If you want to build one here it is. I'm sorry but I currently only have this design in a Word document.

Electic Water Pump Current Sensor Circuit

 

I'll definatly do this.

 

Thanks 94Sleeper! maybe if you set up a kit, you could sell it to elec pump users. Sounds like a good idea.

hows about audible and wire it to an A-pillar mounted shift light. make it blink or something

 

You know I thought about making a kit but I didn't know what kind of interest there would be. If I could get a few people that were interested I would investigate what it would take to put one together.

 

So from what I'm reading here... I shouldn't see any real disadvantages with an electric pump. For me I just drive normal during the week and will be racing some weekends this track season. Having the car run even cooler and feeing up some extra HP sounds like a good idea

 

A few thoughts:

Jim LaBreck is using a Meziere on his LT1 stroker I believe, as I have seen in pictures. His is obviously a very high revving high Hp motor. I'm sure it is sufficient for his needs.

Also, from what I've seen, the LT1 pump is rated at 25gpm at REDLINE. That means it can't even touch the electrics at peak flow.

Why do you assume a mechanical pump is inherently better than an electric? The stock impeller design is probably pretty inefficient, and as RPMs increase, to a point, the flow increases. But then, like all things, it experiences diminishing returns in the form of cavitation. If you spun 5,000 rpm (10,000 engine rpm) on the stock pump (this is entirely theoretical) the flow would not be that much better, it would be 100 times worse. It would do nothing but spin freely in a cavity of space created in the center. (This is called cavitation) Same effect is witnessed with boat propellers.

Just a thought...

 

Based on traditional sbc pump capabilities, I figured the LT1 pump was capable of appr. 80 gpm. at max rpms. SW concurs. I also approached them on a time frame regarding their plans to unveil the anticipated updated version of the LT1 pump. SW was unable to give an availability date, however, did relate they figured the max flow to be in the neighborhood of 135 gpm. For reference, a HD GM pump for the traditional sbc is rated at appr. 100 gpm.

Why do you assume a mechanical pump is inherently better than an electric?

Better, well, I believe that depends on the requirements of the pump needed for your application. Regardless, it certainly outflows the electric. So, if your particular requirements call for a higher max output, then yes, it is better.

The stock impeller design is probably pretty inefficient, and as RPMs increase, to a point, the flow increases.

Being mechanically driven, (rpm dependant) if under 10 gpm at idle is considered inefficient, ok.

But then, like all things, it experiences diminishing returns in the form of cavitation. If you spun 5,000 rpm (10,000 engine rpm) on the stock pump (this is entirely theoretical) the flow would not be that much better, it would be 100 times worse.

I certainly disagree with that statement.
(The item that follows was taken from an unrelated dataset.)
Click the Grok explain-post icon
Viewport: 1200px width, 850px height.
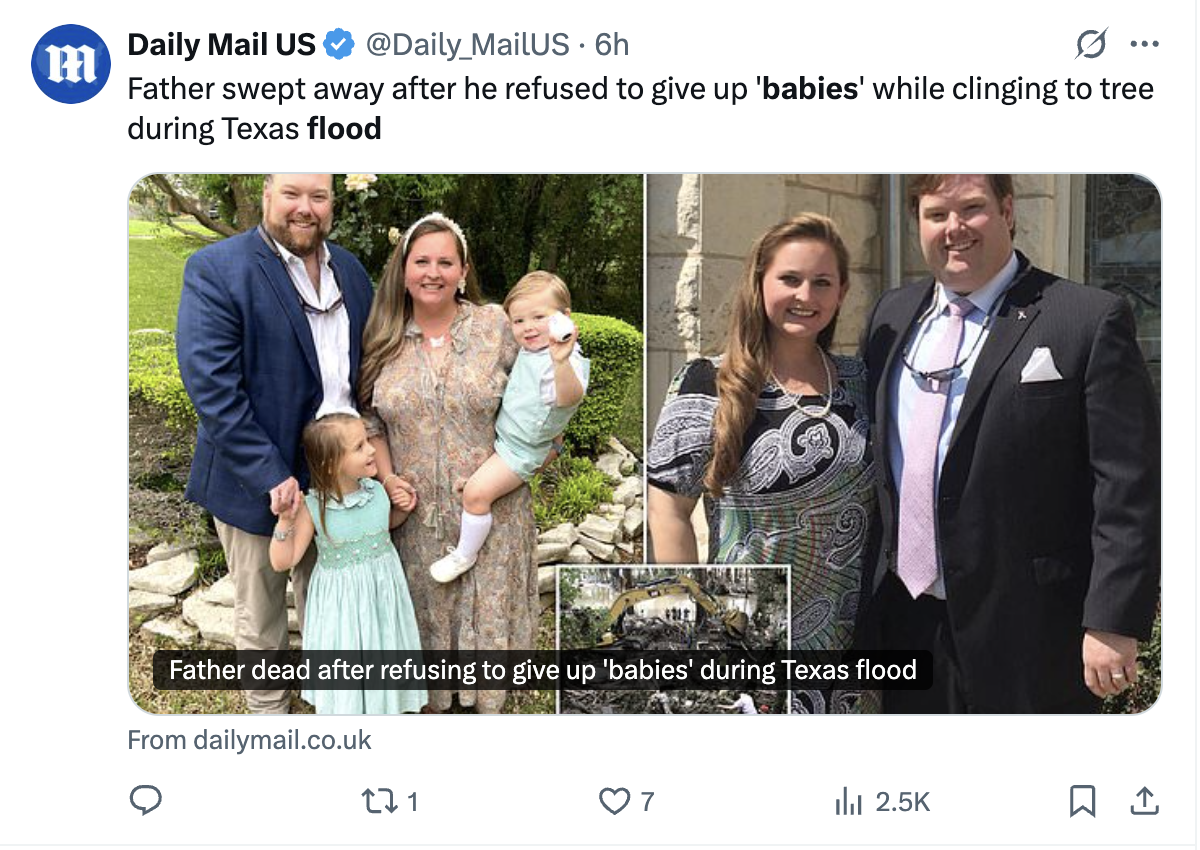pyautogui.click(x=1091, y=44)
Not sure how this corresponds with the LT1 pump impeller, but it is not recommended to spin the traditional sbc pump much beyond appr. 5500 rpm. (pump shaft speed) The amount of underdrive would obviously be determined by the max operating rpm of the engine. However, with that stated, there would not be detremental cavitation up to that rpm. The SW pumps are more efficient. Their flow increases (with increased rpm) do not lose efficiency up to appr. 6000 pump rpm. At that point the flow continues to increase, but with reduced linear efficiency with respect to increases in rpm.